Suara.com - Kekerasan berkobar di Papua Barat. Jurnalis dan aktivis menjadi target. Internet blackout, warga desa terpaksa mengungsi ke hutan.
Kalimat itu menjadi pembuka dalam artikel terbaru The Guardian, media daring berbasis di Manchester, Inggris, tentang situasi di Papua setelah pemerintah Indonesia mengklaim Tentara Pembebasan Nasional Papua Barat sebagai teroris, dan menambah jumlah pasukan di daerah tersebut.
Dalam berita yang berjudul "‘We are living in a war zone’: violence flares in West Papua as villagers forced to flee", Guardian menggambarkan suasana yang mencekam sehingga ribuan orang Kabupaten Puncak mengungsi ke hutan belantara.
"Tindakan keras militer di Puncak telah meningkat sejak kematian seorang kepala polisi senior Indonesia dalam baku tembak dengan Tentara Pembebasan Nasional Papua Barat (TPNPB) pada akhir April," demikian informasi yang terdapat dalam artikel The Guardian yang dikutip Suara.com, Selasa (11/5/2021).
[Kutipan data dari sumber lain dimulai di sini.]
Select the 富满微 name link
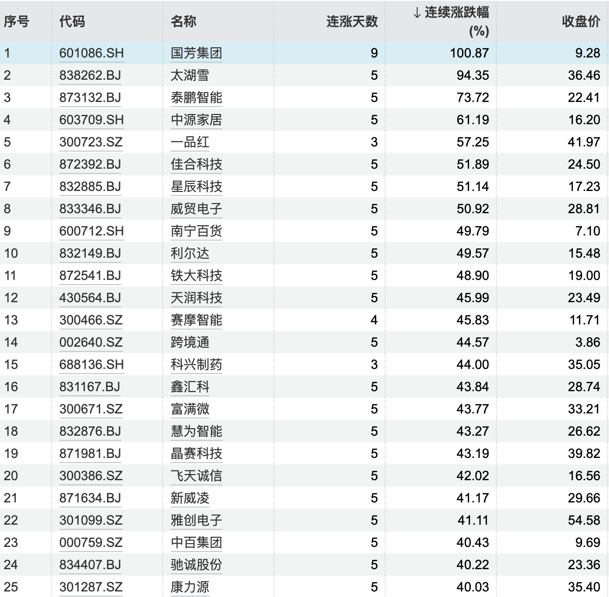Viewport: 609px width, 597px height. pos(190,409)
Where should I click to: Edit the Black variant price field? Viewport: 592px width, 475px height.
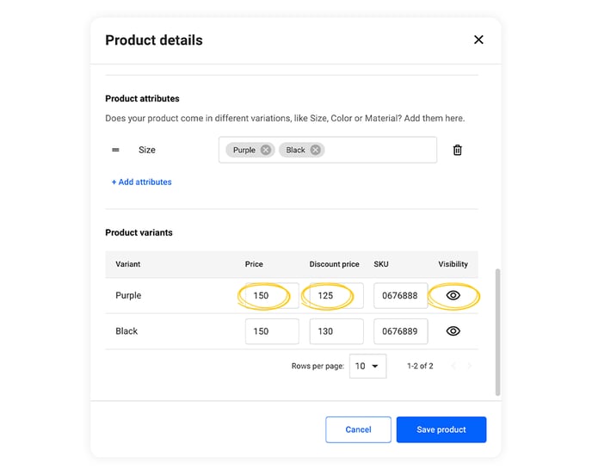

Presiden Joko Widodo telah memerintahkan aparat keamanan untuk mengejar dan menangkap semua pemberontak. Sebuah seruang yang membuat konflik semakin memanas.
Sementara itu, Ketua MPR Bambang Soesatyo mengatakan untuk "Menghancurkan mereka dulu. Kami akan membahas masalah hak asasi manusia nanti" yang dibalas dengan seruan tegas dari Benny Wenda.
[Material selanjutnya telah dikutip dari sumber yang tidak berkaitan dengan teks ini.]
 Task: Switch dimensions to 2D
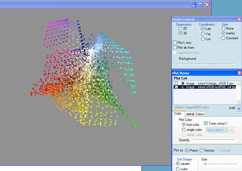point(180,28)
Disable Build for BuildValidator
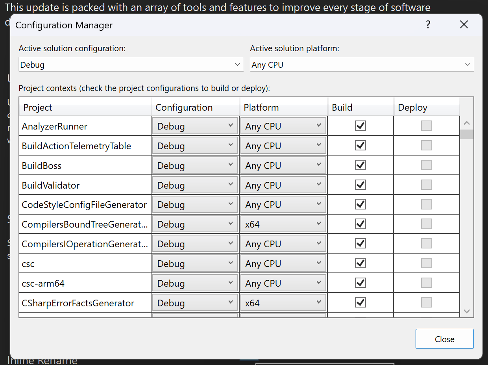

Rode Wanimbo, koordinator perempuan Gereja Evangelis Papua, dari Wamena mengatakan ribuan orang mengungsi ke Puncak dan lima desa mengungsi ke hutan.
"Klinik kesehatan dan sekolah telah diambil alih oleh militer. Tentara ada di mana-mana. Kami tinggal di zona perang."
“Internet diblokir dua hari sebelum konflik di Puncak berkobar, pemerintah bilang itu masalah kabel, tapi itu juga terjadi saat Pemberontakan Papua Barat 2019,” katanya.
Baca Juga: OPM Sebut Polisi Adalah Teroris Negara: Orang Papua Dipukul Ditendang
Wartawan Papua Barat Victor Mambor jadi korban serangan setelah melaporkan penembakan dua guru Indonesia di Puncak pada April.